And here is where I get lost. In a Communist society there would be two loci of power, the government and the Communist Party. It would be farcical to try to attack one while defending the other, as they are both organizations which serve the same masters as a matching tools. Likewise in a theocracy their would be two loci of power, the government and the church. Likewise it would be farcical to try to attack one while defending the other, as they are both organizations which serve the same masters as matching tools.

And likewise in a Capitalistic society, like we live in in the US, Japan, EU, there are two loci of power, the government and the various powerful private industrial groupings. And likewise it would be farcical to try to attack one while defending the other, as they are both organizations which serve the same masters as matching tools.

See the pattern here, it is just not the use of governments by the powers that be, it is the use of the public/private shell game to manufacture legitimacy. Fixating on only one of the shells in this shell game misses the point.

Quote:
The "distribution of power" would clearly be different as a result.[...]
So to you at least, ACism is positively redistributionalist. Would you consider it more or less redistributionalist than standard western political liberal partyism (Obama, etc)?

Quote:
(For clarification, I think the best definition of "the state" is an entity, or group of entities (1) possessing enough force to deter a coalition of equal or greater force being formed in civil society, and (2) using its force to dispossess actors in civil society of such force as they may still hold and punishing them for using it.)
I really like where you are going here sir, that sounds like a good definition to me. I added the part in bold not to FYP, but to ask a follow up question... What would you call a group of entities (aka organizations) that act in the same manner as your fine definition of a "state"?

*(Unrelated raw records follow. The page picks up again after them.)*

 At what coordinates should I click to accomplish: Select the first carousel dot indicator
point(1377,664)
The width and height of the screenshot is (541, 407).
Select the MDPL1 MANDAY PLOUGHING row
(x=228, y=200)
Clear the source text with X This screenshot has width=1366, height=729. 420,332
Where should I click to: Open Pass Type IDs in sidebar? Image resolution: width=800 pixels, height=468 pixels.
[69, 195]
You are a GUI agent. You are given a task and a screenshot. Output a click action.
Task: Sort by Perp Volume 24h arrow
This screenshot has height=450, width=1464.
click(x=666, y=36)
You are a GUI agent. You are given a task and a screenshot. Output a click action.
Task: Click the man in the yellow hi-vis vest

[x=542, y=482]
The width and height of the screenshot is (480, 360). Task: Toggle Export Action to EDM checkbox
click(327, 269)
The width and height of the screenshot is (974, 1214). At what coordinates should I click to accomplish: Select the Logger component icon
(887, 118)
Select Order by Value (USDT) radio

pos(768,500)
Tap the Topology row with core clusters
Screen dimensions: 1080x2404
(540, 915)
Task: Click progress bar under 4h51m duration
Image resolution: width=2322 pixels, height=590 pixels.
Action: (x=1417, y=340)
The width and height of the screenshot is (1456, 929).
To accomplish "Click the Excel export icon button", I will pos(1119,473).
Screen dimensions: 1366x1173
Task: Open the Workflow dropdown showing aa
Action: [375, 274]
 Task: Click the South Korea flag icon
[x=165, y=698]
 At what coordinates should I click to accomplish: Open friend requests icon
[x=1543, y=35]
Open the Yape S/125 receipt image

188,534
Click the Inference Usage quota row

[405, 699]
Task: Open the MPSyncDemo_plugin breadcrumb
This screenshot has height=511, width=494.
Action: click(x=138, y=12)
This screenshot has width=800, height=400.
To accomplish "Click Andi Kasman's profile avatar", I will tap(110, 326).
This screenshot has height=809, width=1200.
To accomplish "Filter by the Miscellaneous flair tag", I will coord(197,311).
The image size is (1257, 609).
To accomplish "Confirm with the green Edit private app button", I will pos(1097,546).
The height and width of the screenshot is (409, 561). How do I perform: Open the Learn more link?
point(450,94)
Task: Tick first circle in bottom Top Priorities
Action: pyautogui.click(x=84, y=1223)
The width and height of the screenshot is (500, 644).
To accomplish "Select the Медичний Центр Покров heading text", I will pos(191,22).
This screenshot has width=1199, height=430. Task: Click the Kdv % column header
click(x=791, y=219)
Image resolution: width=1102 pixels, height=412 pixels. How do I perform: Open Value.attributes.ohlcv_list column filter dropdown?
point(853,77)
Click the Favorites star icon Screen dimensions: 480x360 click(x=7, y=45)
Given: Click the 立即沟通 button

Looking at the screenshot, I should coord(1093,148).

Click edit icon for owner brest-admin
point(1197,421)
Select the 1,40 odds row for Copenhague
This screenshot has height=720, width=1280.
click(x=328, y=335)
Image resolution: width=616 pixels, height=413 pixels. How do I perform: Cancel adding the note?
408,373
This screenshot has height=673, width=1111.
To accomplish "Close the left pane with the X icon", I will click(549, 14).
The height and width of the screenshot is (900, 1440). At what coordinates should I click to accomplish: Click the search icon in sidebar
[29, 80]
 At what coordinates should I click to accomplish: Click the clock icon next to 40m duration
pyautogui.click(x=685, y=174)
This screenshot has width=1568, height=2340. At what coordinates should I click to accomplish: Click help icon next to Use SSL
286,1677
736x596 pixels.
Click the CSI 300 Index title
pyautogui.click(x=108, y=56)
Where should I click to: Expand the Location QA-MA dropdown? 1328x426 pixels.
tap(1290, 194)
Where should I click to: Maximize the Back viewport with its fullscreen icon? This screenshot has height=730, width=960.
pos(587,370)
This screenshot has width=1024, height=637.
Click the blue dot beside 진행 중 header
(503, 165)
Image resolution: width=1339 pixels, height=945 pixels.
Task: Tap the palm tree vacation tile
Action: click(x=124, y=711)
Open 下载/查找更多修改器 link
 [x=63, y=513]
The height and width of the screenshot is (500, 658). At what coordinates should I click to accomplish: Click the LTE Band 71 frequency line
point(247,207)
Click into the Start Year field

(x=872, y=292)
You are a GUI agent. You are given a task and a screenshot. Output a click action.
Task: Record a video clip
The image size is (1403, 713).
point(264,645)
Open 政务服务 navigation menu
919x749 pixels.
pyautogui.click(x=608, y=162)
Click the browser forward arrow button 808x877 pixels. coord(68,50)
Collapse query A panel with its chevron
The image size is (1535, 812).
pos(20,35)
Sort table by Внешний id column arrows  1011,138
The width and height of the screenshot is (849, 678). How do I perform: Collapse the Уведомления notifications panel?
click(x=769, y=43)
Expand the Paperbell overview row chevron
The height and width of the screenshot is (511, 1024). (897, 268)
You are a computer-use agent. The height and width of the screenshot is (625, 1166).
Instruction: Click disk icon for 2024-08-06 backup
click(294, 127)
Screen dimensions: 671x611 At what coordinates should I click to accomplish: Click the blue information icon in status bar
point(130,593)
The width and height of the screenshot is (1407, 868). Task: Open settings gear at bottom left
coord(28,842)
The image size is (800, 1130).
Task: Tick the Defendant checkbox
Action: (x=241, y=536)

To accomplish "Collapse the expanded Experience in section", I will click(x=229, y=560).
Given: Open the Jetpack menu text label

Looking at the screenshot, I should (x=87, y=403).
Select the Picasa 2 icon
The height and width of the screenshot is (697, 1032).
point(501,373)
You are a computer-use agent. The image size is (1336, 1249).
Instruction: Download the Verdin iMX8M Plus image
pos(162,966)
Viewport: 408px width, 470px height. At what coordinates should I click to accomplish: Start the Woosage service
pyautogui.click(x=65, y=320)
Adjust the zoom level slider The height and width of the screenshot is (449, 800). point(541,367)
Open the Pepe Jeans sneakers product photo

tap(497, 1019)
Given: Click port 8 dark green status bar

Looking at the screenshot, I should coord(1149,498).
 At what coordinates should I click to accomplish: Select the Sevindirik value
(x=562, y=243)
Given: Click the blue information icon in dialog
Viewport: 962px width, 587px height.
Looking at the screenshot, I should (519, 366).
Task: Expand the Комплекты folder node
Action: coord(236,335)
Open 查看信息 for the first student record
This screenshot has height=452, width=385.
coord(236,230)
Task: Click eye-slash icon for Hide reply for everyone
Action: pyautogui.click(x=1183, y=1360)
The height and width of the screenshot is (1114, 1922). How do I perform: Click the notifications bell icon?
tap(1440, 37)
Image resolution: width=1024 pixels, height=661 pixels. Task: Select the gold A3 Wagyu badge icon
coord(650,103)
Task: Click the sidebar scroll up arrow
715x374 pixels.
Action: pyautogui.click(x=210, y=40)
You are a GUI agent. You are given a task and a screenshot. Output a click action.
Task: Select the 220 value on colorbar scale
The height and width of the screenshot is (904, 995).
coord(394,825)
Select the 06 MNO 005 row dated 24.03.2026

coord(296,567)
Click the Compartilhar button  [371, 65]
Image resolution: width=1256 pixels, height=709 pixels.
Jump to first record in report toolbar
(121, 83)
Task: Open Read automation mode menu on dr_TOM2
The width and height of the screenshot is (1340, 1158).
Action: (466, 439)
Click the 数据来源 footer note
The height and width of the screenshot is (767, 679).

And getting back to Libertarianism (&etc) and privacy, I think I can settle some of the discussion in this regard...

Let us imagine that Libertarianism (&etc) was repressed by their arch evil twins on the best seller list wars... the Scientologists, and then interned. The internment is benign but strict: Libertarians are only allowed personal belongings as need bought from the commissary, and they may only spend credits they earned personally in prison. It being a prison, the Libertarians have no right of privacy from the guards, and the guards have a policy of confiscating all hoards and punishing the hoarders.

The point is the Scientologists have made it impossible for the Libertarians to practice private property rights among each other. Because of the prison rules, it is impossible for any Libertarian to have a property based relationship with any other Libertarian. So if the rights of privacy are dependent and contingent on the practice of private property, and the practice of private property is suppressed... well there goes any rights of privacy.

The Libertarians in this prison would have no reason to afford each other any mutual rights of privacy, because they cannot practice private property with each other. The rest of us believe in some kinds of rights of privacy, rights of basic human dignity, which exist outside and independently of the "right to charge rent and violently evict people".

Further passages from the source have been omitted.